We acknowledge two possible sources of positive bias in our density estimates. First, a trapping array smaller than the average home range can positively bias the density estimate44,52 due to temporary emigration53. However, SCR models can perform well for this scenario54,55, if the number of individuals detected is more than five44. As such, density estimates in Salouk and Sarigol, where at least 10 individuals detected in trap arrays smaller than the home range size, are unlikely to be affected to any important degree by this source of bias. Nonetheless, the high detection probability at home range centres and the small movement parameter in Sarigol suggest that the trap array has perhaps captured the edges of many home ranges52. Second, the effect of water resources as a limiting resource can vary seasonally. Therefore, leopards may shift their home ranges to areas close to water resources more intensively during hot months49,56, which can result in higher leopard densities, especially if individuals, which are normally not present in the study area, move into the area during hot months.

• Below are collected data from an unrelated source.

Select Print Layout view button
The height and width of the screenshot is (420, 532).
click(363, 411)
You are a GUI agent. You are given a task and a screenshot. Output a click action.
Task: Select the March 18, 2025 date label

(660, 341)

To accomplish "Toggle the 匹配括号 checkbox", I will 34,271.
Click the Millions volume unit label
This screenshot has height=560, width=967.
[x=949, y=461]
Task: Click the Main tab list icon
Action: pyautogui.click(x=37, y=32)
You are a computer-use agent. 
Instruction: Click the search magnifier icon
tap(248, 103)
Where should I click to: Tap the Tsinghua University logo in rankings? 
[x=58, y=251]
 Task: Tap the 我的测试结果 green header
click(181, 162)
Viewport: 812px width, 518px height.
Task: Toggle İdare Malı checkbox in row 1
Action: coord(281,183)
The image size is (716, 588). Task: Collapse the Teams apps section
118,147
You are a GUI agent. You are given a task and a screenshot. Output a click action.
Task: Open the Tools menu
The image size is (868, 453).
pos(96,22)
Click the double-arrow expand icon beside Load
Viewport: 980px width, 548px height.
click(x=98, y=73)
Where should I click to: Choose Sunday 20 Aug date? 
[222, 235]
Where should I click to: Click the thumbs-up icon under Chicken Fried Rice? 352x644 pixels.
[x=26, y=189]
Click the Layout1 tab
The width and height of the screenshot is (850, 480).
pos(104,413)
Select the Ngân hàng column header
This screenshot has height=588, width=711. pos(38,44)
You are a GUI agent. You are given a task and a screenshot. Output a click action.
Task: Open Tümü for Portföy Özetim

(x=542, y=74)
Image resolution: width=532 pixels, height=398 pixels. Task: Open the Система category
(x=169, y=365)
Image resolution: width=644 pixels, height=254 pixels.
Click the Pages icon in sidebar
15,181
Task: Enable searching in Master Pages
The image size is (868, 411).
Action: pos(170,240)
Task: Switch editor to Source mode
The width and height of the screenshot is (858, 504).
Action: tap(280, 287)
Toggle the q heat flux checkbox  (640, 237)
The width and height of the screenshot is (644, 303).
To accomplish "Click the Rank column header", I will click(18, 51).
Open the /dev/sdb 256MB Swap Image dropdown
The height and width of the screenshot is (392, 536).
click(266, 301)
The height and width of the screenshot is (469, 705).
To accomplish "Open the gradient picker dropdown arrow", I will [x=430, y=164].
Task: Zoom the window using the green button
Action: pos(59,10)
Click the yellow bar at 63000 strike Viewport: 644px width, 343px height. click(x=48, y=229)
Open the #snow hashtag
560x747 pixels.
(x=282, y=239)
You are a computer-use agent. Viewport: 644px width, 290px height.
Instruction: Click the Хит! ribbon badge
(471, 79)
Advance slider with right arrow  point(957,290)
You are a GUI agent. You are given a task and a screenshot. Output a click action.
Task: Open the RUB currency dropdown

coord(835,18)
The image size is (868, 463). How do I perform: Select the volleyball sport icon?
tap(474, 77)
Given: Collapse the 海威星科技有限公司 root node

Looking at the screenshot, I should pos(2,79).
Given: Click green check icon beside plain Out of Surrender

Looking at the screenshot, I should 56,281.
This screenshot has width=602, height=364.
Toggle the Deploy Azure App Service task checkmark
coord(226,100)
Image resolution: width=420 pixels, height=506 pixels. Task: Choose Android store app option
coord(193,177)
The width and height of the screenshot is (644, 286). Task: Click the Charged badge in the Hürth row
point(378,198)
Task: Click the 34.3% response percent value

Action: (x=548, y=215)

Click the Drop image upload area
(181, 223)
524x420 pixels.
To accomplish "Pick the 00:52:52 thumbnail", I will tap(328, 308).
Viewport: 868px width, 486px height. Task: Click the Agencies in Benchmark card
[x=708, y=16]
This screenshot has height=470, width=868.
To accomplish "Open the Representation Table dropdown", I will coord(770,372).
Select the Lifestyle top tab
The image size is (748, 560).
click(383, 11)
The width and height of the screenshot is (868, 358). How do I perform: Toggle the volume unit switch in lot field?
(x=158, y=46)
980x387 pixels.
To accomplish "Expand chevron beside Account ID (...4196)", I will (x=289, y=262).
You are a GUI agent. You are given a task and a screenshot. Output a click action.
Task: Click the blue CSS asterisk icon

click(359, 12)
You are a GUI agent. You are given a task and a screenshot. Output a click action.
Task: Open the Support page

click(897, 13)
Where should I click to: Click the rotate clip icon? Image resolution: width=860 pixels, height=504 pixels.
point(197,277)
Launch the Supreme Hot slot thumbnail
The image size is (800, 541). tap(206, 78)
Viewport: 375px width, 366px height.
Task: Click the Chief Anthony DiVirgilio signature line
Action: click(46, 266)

Eight Asian subspecies of leopards have experienced approximately 85% range loss57, and often now occur at perilously low densities (see Supplementary Table S1). Conservation interventions to halt, and reverse, these declines, and monitor recovery, require unbiased and precise estimates of population density. Our study provides a protocol for achieving this, while mindful of minimizing operational costs. This is particularly timely in the Middle East and the Caucasus, where several of the last remnant populations of leopards occur along international borders, such as Iraq, Turkey and Iran23, the Lesser Caucasus22,58,59, the Kopet Dag Mountains along the Iran-Turkmenistan borderlands60, and Yemen, Oman and Saudi Arabia61. Unfortunately, many of these areas are badly affected by military conflicts and security concerns, which are not currently attractive for conservation investment. Importantly, the Belt and Road Initiative BRI), linking China to Europe via land and maritime networks, traverse near key habitats for Persian leopards in northeastern Iran. As a potential threat to the region’s leopard populations, the BRI can create new supply sources for illegal wildlife trade to meet the demands of traditional Chinese medicine62.
The high population density of leopards observed in this study, contrary to expectation, illustrate that an area as small as the home range of a single individual49 can provide a refugium for a high density of leopards. Importantly, controlling two threats, prey depletion and leopard poaching are crucial to achieve this.
The Kopet Dag and Aladagh Mountains in northeastern Iran host a number of montane reserves, including Tandoureh National Park and Protected Area (hereafter NP and PA), Salouk NP & PA and Sarigol NP & PA, lying at the eastern extreme of the Irano-Anatolian Biodiversity Hotspot (E57°15′ to E59°15′, N36°20′ to N37°20′; Fig. 3 and Table 1). They total 930 km2 of very rugged mountainous landscapes with steep cliffs and deep valleys (Fig. 3 and Table 1) with the temperate semi-arid climate and mean annual precipitation of 200 to 300 mm63. Similar elevation range is seen across the three study areas, varying between 1000 to 3000 m.a.s.l.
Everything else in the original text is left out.